__YOUR ASSIGNMENT__.
Once you find the line containing "Where should I click to: Toggle" in the data below, copy it and each following line exactly, up to and including the line containing "The width and height of the screenshot is (800, 458).", and nothing else.

__SOURCE DATA__.

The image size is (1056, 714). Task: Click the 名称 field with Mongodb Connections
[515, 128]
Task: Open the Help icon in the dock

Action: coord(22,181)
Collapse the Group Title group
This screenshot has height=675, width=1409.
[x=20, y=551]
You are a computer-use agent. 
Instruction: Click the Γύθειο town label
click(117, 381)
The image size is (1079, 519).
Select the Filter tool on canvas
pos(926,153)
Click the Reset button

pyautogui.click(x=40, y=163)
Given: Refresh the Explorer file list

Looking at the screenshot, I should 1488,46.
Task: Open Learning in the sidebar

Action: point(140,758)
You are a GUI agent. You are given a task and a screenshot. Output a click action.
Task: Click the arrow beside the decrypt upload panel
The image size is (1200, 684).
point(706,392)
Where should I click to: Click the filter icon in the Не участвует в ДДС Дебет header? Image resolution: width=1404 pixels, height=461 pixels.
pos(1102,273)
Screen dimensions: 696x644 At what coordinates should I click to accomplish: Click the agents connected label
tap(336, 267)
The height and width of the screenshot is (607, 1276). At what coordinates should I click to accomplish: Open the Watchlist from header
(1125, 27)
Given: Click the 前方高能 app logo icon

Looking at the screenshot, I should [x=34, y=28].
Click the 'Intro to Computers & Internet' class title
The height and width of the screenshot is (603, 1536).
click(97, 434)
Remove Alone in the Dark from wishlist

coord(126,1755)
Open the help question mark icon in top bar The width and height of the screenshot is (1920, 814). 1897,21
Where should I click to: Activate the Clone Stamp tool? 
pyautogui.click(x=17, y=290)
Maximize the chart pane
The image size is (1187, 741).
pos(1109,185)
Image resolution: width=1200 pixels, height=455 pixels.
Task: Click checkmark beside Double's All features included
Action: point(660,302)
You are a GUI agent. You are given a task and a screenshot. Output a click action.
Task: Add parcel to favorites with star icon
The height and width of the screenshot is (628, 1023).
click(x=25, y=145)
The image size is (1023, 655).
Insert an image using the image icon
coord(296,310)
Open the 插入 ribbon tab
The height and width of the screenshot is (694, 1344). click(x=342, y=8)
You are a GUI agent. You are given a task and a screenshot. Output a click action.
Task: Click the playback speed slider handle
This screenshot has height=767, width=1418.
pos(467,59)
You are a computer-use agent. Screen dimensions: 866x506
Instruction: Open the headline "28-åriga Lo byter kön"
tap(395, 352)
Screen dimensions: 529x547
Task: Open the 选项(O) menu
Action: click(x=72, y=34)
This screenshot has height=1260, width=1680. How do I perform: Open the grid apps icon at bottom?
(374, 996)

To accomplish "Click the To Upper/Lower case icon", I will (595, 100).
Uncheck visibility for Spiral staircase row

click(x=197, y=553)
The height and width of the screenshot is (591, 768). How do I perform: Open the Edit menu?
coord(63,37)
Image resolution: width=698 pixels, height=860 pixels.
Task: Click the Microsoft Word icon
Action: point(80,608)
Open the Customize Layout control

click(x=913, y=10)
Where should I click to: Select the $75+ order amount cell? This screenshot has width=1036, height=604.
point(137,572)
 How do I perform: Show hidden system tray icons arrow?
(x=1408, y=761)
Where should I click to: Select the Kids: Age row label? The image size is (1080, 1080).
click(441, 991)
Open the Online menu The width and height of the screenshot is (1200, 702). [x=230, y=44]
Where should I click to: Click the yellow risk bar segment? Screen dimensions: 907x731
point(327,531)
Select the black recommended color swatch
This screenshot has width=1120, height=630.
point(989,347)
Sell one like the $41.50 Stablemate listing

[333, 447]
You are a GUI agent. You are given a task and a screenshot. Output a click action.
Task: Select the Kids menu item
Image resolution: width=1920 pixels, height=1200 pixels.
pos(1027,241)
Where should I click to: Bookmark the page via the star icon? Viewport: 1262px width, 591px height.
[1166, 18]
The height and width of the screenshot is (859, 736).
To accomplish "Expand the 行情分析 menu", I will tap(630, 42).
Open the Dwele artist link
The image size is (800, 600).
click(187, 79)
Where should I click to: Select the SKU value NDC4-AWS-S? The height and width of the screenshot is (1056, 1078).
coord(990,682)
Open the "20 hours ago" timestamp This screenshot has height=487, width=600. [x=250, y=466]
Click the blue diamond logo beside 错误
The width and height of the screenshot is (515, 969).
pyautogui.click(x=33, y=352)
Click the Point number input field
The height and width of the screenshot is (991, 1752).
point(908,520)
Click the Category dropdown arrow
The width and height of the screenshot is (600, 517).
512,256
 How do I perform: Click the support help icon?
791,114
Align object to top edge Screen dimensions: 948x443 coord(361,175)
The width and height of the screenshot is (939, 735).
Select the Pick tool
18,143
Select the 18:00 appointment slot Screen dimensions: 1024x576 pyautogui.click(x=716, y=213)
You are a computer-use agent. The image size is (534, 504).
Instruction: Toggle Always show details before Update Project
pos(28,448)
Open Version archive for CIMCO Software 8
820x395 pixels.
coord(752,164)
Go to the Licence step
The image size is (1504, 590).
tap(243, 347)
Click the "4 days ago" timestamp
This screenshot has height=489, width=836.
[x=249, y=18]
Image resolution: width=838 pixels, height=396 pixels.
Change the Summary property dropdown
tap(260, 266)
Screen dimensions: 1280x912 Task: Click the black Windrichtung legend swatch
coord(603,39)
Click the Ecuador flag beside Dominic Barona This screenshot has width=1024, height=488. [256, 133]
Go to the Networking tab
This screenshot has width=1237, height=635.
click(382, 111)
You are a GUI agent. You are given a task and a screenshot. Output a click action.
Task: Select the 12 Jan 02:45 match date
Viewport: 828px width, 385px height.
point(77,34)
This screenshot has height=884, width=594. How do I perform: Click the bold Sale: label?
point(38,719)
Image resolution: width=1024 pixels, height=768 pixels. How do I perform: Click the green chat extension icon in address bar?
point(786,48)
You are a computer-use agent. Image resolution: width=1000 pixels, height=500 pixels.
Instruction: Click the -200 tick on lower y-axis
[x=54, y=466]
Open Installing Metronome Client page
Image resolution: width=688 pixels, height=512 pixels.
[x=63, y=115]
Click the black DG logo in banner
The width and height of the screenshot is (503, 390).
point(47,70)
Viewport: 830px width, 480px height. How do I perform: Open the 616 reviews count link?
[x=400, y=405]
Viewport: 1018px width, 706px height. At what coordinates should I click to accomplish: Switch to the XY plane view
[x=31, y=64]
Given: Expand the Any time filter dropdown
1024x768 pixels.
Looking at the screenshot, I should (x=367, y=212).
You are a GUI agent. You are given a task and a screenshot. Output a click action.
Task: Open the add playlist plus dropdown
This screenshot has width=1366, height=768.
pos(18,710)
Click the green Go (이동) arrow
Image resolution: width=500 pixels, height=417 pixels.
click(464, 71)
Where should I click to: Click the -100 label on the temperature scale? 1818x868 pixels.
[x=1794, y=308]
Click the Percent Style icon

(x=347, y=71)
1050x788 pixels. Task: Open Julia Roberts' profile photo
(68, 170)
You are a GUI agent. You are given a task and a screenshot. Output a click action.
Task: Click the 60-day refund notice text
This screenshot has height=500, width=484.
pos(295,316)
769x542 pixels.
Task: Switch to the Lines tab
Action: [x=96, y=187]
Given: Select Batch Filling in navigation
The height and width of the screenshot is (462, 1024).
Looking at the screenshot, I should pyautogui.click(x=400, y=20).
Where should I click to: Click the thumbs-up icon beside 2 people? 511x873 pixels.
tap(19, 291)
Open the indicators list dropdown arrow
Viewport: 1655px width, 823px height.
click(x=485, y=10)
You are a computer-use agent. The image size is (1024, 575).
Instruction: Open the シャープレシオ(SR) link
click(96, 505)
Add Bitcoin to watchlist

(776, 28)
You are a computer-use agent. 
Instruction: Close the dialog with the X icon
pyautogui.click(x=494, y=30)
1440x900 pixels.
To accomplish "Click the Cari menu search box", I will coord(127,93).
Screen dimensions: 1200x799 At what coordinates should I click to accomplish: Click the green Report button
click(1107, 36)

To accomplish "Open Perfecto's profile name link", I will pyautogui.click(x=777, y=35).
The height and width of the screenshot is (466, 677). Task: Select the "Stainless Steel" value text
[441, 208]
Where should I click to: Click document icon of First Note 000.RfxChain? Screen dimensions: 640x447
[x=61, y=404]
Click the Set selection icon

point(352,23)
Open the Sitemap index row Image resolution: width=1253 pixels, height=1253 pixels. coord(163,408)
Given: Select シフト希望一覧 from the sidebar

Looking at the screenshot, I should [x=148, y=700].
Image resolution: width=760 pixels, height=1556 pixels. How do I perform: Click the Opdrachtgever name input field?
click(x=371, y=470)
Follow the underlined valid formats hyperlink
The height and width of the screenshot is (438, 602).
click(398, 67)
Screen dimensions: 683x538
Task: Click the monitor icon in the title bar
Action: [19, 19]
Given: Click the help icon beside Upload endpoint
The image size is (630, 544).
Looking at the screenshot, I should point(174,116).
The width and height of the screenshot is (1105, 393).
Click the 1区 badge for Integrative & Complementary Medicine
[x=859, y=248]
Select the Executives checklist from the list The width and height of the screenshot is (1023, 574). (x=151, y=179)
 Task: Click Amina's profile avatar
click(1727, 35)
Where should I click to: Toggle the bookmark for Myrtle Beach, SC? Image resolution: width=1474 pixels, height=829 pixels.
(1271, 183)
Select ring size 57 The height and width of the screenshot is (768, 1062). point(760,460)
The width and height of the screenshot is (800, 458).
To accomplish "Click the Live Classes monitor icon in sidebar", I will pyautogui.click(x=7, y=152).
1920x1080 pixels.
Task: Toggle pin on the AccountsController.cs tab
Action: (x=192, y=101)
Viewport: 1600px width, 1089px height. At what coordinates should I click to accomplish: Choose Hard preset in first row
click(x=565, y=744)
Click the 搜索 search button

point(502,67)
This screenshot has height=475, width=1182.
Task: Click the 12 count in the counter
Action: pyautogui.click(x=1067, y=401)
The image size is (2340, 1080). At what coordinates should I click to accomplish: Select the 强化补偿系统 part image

__YOUR SOLUTION__.
Where should I click to: Toggle the bookmark for Myrtle Beach, SC? Image resolution: width=1474 pixels, height=829 pixels.
(1271, 183)
Select ring size 57 The height and width of the screenshot is (768, 1062). point(760,460)
The width and height of the screenshot is (800, 458).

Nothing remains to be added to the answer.